AGI - “Hanno ascoltato le Regioni, finalmente, il metodo è cambiato”. È il giudizio del governatore della Liguria Giovanni -Toti su come il governo s’è comportato nel varo del’ultimo Dpcm. Anche se, dice subito dopo in una intervista al Corriere della Sera, “non ci sono grandi cose, però almeno questa volta c’è stata una collaborazione con noi, una ricerca di condivisione, un approccio diverso rispetto all’ultima volta in cui ci è stato inviato il testo e ci è stata data mezz’ora per le modifiche”. Insomma, “stavolta siamo stati consultati, ci sono stati tre giorni di incontri, e alla fine è stato deciso quello che avevamo chiesto”.

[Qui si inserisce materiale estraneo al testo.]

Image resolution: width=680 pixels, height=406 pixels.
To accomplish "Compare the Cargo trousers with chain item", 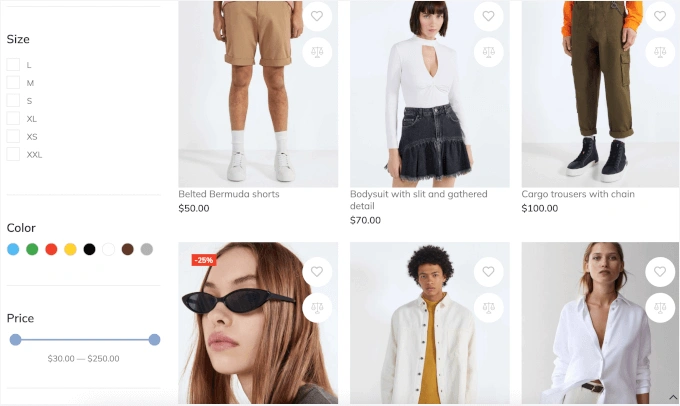I will tap(660, 52).
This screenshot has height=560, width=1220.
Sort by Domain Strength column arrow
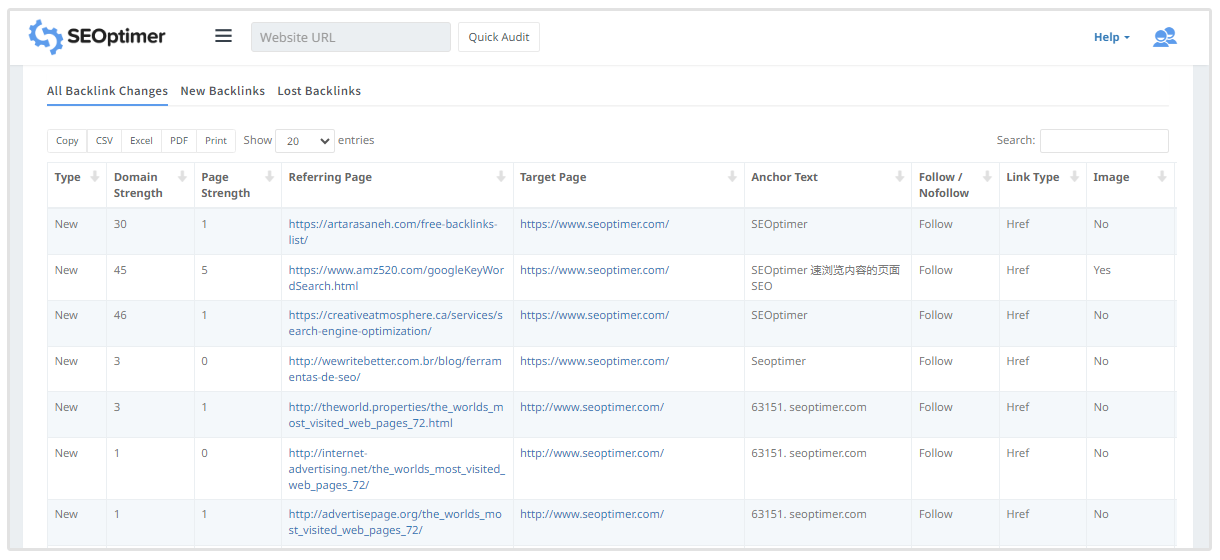(182, 177)
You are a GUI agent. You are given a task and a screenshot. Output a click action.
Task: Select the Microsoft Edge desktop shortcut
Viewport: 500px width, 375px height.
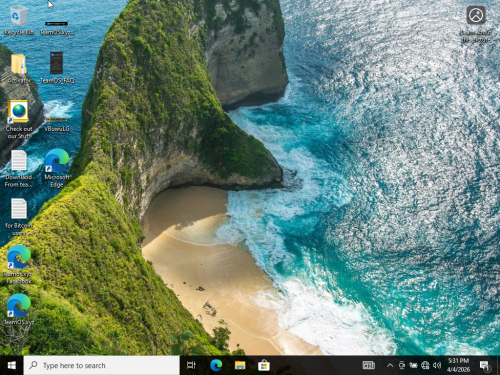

Tutto bene, dunque? Toti ammette che c’è stato un cambio di strategia e dà ragione a Conte “quando dice che oggi non possiamo permetterci un lockdown nazionale”, molto “meglio misure più soft da applicare ovunque e interventi mirati a livello locale con sindaci e presidenti di Regione che possono decidere chiusure più restrittive a seconda delle emergenze”.
Quanto poi all’obiezione che così facendo si rischia però di scaricare la responsabilità di scelte, anche sbagliate, su sindaci e governatori, il governatore ligure obietta: “No, è l’approccio giusto: io sono più contento invece perché noi amministratori locali conosciamo meglio il territorio e sappiamo come muoverci e affrontare le singole criticità. E poi è vero che oggi non siamo come in aprile, siamo molto più attrezzati per affrontare l’epidemia”.
Unico defici, sottolinea Toti, “le risposte sul personale”, in quanto “mancano infermieri, medici. Molti bandi sono andati deserti, ma non si può offrire un contratto a tempo determinato ad un medico specializzato in un paesino sperduto”. E propone: “Per alcune categorie professionali vanno sbloccati i contratti a tempo indeterminato e su questo le risposte non sono ancora arrivate”.